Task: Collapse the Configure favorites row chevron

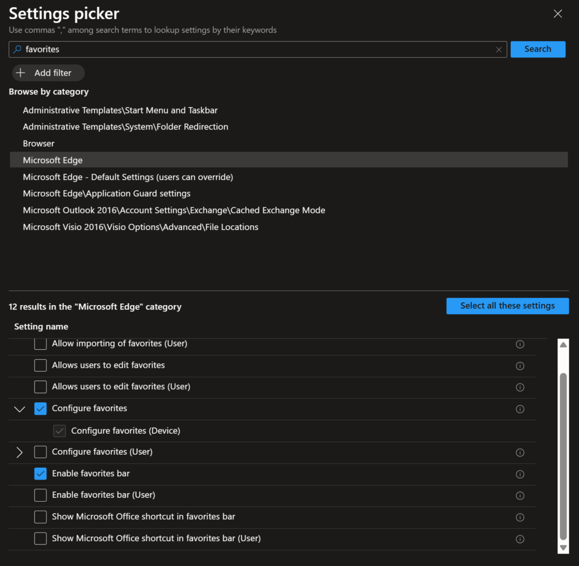Action: tap(20, 409)
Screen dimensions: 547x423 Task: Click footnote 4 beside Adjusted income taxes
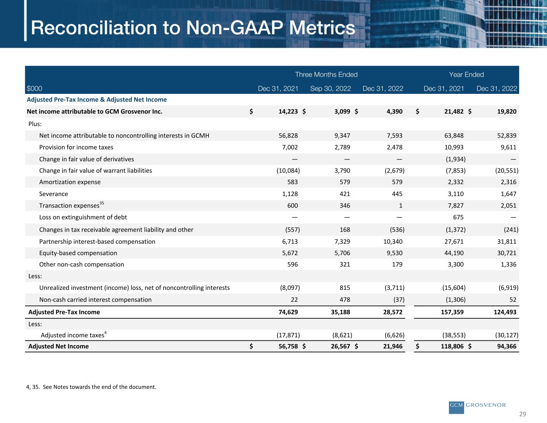105,333
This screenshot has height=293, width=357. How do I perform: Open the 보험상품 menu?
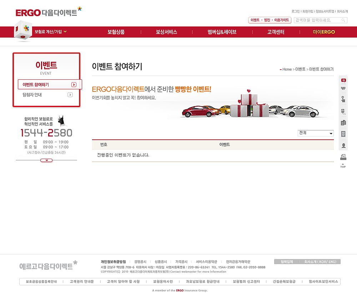tap(116, 32)
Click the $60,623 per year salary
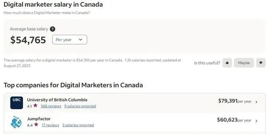Image resolution: width=267 pixels, height=134 pixels. [234, 120]
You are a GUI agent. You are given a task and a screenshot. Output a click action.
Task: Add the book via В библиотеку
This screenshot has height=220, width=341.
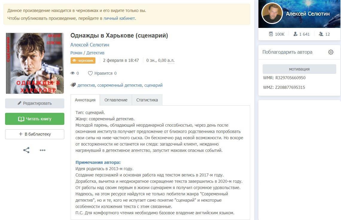pyautogui.click(x=35, y=134)
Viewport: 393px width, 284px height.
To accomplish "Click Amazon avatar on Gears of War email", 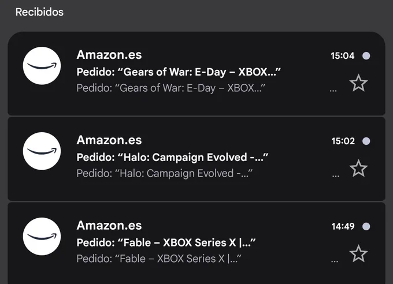I will click(42, 66).
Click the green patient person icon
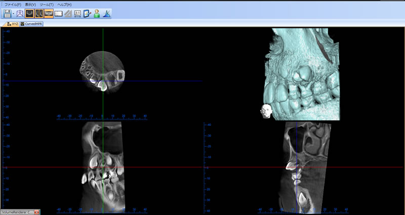Screen dimensions: 405x215 [x=97, y=14]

Objective - Write out again, word for word, the part of the items that begins at their very start and ends with the line containing "Image resolution: width=267", leaving the pictures out.

Finished task -
Task: Collapse the Configure favorites row chevron

Action: tap(20, 409)
Screen dimensions: 547x423 Task: Click footnote 4 beside Adjusted income taxes
105,333
This screenshot has height=293, width=357. How do I perform: Open the 보험상품 menu?
tap(116, 32)
Click the $60,623 per year salary
Image resolution: width=267 pixels, height=134 pixels. [234, 120]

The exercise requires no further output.